• [The task]:
Reproduce exactly only the lines from the line that holds "Task: Select the 近7天销量 column header" to the line that holds "The width and height of the screenshot is (1107, 383).", inclusive, in the listing below, and please leave out every picture.

Dataset extract START

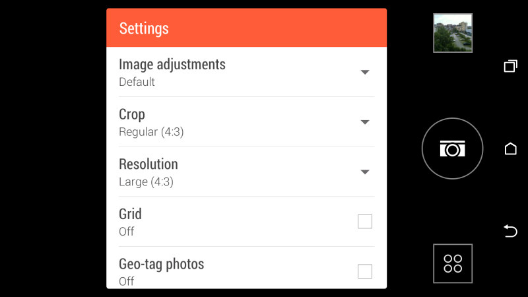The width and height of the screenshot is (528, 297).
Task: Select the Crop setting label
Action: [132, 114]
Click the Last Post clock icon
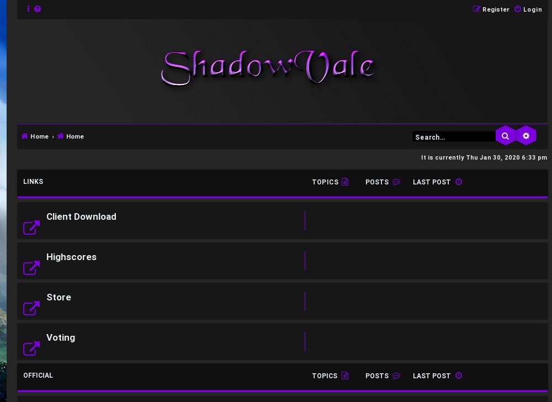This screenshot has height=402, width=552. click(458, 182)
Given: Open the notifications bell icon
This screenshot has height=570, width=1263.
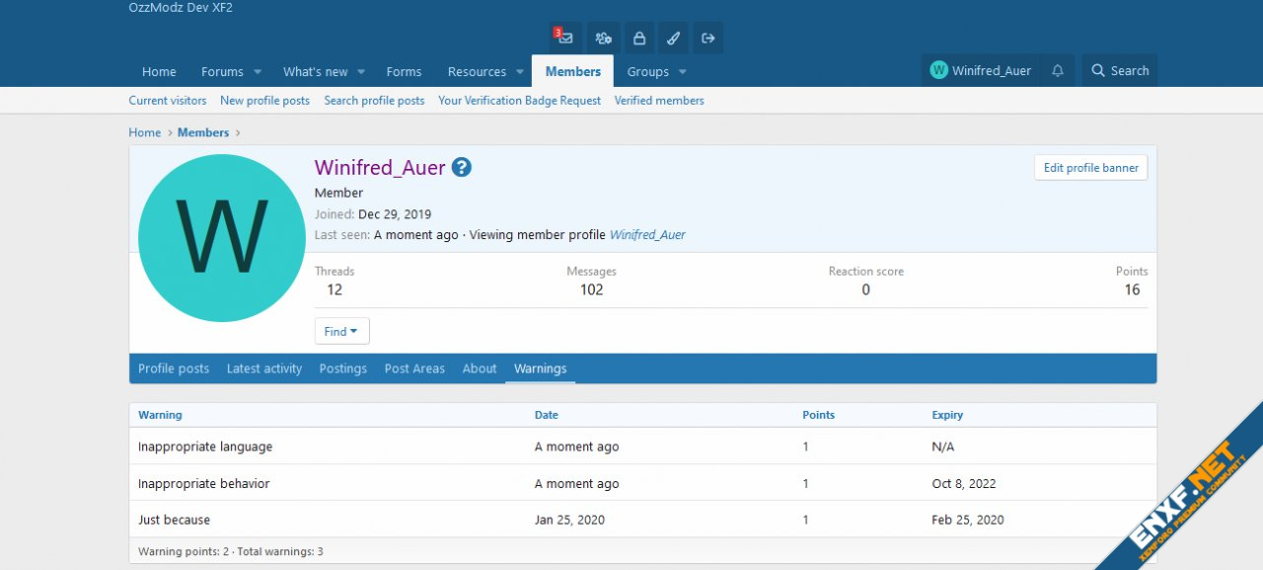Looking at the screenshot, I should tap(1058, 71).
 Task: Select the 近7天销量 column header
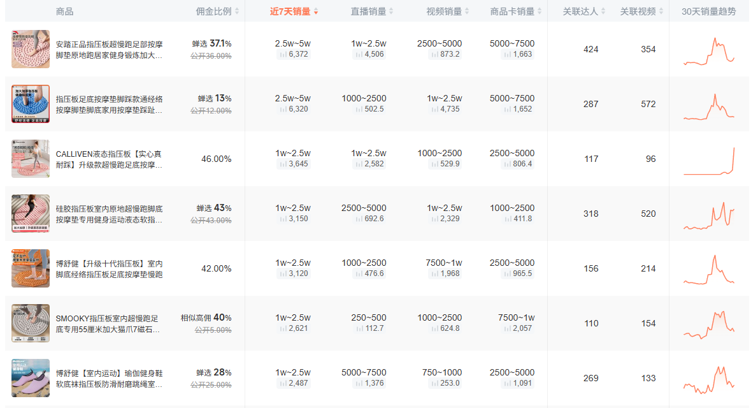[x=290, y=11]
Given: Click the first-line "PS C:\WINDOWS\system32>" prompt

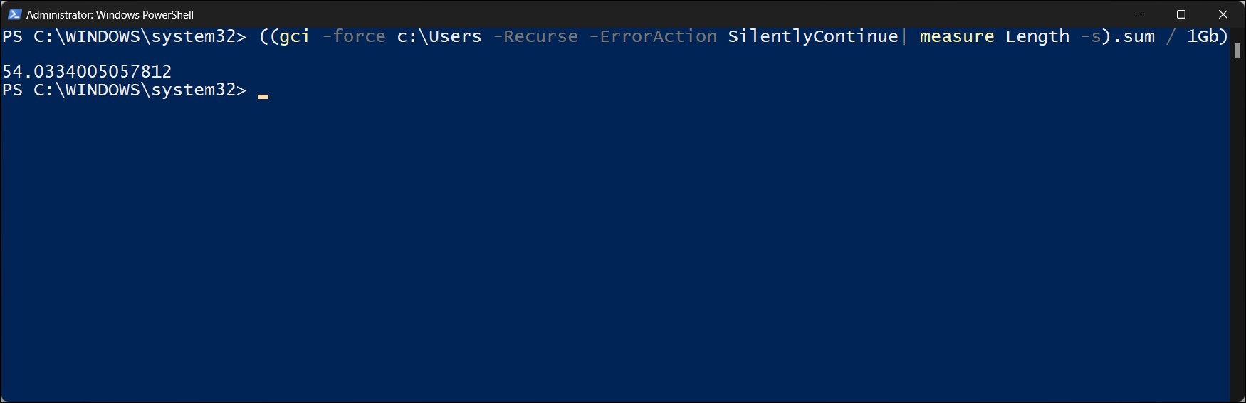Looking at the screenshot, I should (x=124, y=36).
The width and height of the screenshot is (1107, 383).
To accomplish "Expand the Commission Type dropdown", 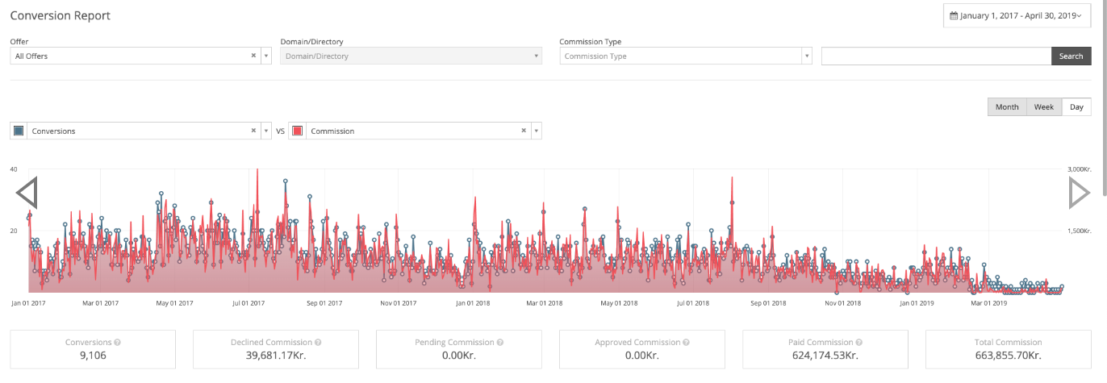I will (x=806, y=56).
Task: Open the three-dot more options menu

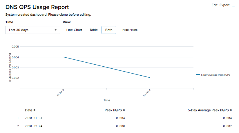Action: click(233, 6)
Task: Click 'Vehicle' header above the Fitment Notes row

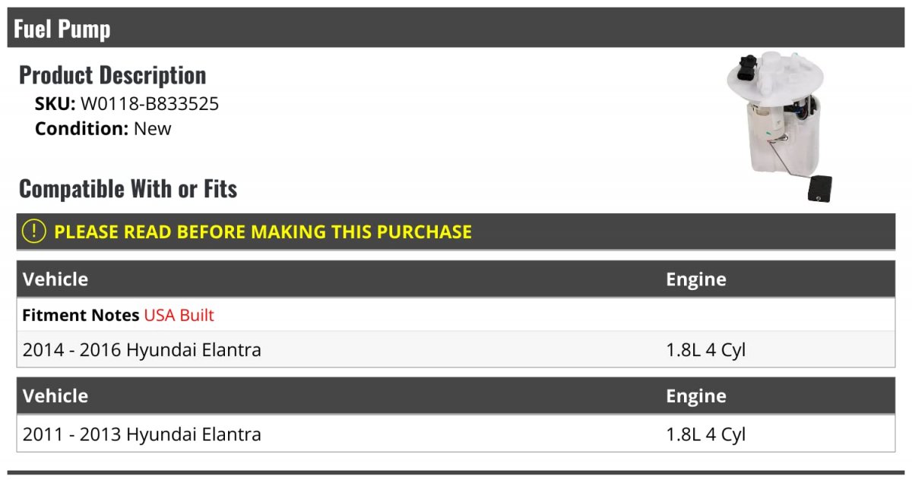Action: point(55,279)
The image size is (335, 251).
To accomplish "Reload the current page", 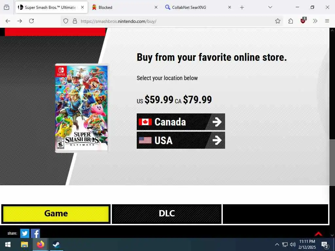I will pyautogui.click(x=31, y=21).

Dataset extract END

• [Answer space]:
 Task: Select the 近7天销量 column header
[x=290, y=11]
Given: Click the first-line "PS C:\WINDOWS\system32>" prompt

Looking at the screenshot, I should (x=124, y=36).
The width and height of the screenshot is (1107, 383).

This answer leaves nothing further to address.